General Discussion
Related: Editorials & Other Articles, Issue Forums, Alliance Forums, Region ForumsA question about DoD clearances, politics and candidates.
...is an administrative nickname for a background check undertaken in the United States of America for Department of Defense personnel and contractor employees working with the president and vice president. Obtaining such clearance requires, in part, a Single Scope Background Investigation (SSBI) which is conducted under the manuals of the U.S. Defense Counterintelligence and Security Agency.
Individuals with Yankee White clearance undergo extensive background investigation.
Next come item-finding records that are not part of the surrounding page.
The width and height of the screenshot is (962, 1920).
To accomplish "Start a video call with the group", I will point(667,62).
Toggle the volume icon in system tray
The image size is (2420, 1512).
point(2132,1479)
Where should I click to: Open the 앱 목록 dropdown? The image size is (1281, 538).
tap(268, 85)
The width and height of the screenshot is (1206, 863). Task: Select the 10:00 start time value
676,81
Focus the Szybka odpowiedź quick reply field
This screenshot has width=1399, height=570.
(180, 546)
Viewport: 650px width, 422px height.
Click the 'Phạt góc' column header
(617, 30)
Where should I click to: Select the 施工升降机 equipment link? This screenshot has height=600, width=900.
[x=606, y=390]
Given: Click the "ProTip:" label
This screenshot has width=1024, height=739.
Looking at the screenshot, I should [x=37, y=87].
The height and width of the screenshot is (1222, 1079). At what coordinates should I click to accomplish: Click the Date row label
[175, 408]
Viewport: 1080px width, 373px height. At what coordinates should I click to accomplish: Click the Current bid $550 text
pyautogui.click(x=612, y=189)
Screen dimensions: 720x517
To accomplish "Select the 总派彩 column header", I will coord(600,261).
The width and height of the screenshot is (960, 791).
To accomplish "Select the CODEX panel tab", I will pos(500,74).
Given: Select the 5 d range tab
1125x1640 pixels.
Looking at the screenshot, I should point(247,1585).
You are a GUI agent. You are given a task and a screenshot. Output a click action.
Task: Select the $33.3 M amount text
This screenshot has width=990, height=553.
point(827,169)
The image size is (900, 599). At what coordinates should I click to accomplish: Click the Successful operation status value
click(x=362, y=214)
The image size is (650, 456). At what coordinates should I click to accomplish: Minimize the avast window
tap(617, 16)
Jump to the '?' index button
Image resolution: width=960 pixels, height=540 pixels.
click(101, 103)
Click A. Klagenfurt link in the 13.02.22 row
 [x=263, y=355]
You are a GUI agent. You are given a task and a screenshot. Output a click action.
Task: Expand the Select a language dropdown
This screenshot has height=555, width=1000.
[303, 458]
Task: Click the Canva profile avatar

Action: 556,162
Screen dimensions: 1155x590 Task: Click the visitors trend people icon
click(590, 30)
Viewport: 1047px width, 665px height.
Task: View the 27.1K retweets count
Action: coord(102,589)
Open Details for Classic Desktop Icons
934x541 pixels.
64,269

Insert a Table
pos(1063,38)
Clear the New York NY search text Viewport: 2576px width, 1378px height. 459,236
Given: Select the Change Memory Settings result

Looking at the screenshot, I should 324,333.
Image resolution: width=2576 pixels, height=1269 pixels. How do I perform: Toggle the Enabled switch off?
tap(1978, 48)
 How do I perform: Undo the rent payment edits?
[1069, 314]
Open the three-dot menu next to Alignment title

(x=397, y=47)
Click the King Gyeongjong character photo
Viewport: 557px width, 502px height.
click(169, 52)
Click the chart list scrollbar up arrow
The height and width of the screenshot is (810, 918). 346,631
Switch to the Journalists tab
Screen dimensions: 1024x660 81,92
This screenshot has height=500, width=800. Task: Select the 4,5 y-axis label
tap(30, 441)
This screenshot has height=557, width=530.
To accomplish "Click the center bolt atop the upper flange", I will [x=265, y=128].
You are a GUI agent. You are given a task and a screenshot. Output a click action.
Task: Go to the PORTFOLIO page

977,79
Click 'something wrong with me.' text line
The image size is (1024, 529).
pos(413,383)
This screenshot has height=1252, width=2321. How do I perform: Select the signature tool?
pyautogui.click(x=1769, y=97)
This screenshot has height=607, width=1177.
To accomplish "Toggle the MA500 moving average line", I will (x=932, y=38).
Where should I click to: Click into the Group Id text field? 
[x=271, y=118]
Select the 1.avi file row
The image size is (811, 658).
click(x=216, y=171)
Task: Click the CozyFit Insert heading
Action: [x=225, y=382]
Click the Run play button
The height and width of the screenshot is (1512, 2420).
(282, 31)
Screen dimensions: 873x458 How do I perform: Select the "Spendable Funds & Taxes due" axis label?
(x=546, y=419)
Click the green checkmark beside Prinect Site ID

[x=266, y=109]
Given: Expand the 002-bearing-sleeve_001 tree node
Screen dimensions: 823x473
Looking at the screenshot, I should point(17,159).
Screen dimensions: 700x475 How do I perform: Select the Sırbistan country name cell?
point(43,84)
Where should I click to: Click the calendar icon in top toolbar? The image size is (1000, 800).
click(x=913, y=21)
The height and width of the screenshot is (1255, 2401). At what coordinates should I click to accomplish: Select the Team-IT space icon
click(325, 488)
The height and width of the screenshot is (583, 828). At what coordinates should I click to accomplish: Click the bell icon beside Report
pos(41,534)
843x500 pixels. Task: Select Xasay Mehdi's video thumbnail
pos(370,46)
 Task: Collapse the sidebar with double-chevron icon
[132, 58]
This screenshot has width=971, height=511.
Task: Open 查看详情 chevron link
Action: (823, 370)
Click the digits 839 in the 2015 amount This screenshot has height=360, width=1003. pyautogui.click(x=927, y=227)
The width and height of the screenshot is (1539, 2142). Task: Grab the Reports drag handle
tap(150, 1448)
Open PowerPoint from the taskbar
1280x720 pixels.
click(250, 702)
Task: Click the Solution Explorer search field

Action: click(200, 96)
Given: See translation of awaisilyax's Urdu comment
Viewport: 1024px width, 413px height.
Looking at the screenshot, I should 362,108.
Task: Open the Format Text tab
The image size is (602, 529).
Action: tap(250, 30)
The Yankee White clearance includes requirements of U.S. citizenship and unquestionable loyalty to the United States.
Is it/should it be required of VP and Pres. candidate hopefuls to pass such an investigation before being accepted as candidates?
[ Looking at you 45. ]
Effete Snob
(8,387 posts)Of deciding who is allowed to be president?
We go through this with folks wanting to put a psychiatrist in charge of deciding who can be president, and now some want some sort of background investigator in charge of deciding who can be president.
This is easy to understand - the moment we decide to put someone (or a group of someones) in charge of deciding who can be president, is the moment your vote no longer matters. Because from that moment on, the presidency is decided by that someone or group.
The idea is to avoid voting for insane and disloyal people.
If that doesn't make sense, then let's start from the ground up. Who is going to do this "background check" to decide who can be president? Do you want this to be some office in the Pentagon, say, the Defense Investigative Agency, so that someone in the current military decides who can run?
In other words, when Trump was President, would you have wanted him to be at the top of the chain of command over whomever runs the office that does the background checks to decide who is allowed to run against him in the next election?
Or, instead of a military or executive agency, do you want this to be done by a Congressionally-appointed committee of some kind? For example, would you have wanted the same people who ran umpteen Benghazi investigations hiring the people who are going to decide who can run for president?
It's just not a workable idea, and it stems from a feeling that we adopt as children, and which becomes hard to shake off later on - the idea that there are some "adults in charge" who have our collective best interests in mind. There simply aren't.
On top of that, there are people whose political beliefs are such that they don't think the government should have any secret information, and/or they believe that people who handle government information should be able to decide for themselves to publish it, leak it, or whatever. Certainly, folks like Edward Snowden, Chelsea Manning, Reality Winner are charter members of the "it's okay when we do it" club, and historically have had a lot of support here.
Thomas Hurt
(13,903 posts)It is routinely said that the President is picked by corporate media, lobbyists, and deals in smoke filled rooms.
Money is free speech. Corporations and PACs pick the President.
The voters are manipulated the conspiracy theorists say. I don't buy into that myself but I think a lot of people do.
Your point is well taken though. Presidents should be elected by a free and open vote not reduced to a committee of doctors or the addition of requirements like background checks. Actually, that should be the press' gig.
Effete Snob
(8,387 posts)Candidates are selected by powerful interests. There's nothing we can do. Might as well stay home.
I think what we need to do is to get away from "celebrity candidate" with no prior record of substantial public service.
No corporate media or smoke filled room picked Joe Biden to run for the New Castle County Council. He got high marks for his service there and climbed the political ladder in Delaware from the bottom.
Certainly, there are powerful interests who prefer one candidate over another at the top level, but they are generally not fostering careers in public service which provide a record against which candidates words can be judged.
Thomas Hurt
(13,903 posts)IMO that is why we have so much voter apathy or at least it is a good excuse for voter apathy.
Dysfunctional
(452 posts)I enlisted in the army in May 1961. I received notification in August 1961 that I was cleared for Top Secret Cryptographic Access. Of course, I was straight out of high school so there wasn't much for the FBI to check. My neighbor told me later that an FBI agent asked her about me. She told him that I was a good boy and would not do anything wrong. He thanked her and left. I have a question, does every enlistee have to read a document that lists about 300 groups and swear that s/he has never belonged to any of them?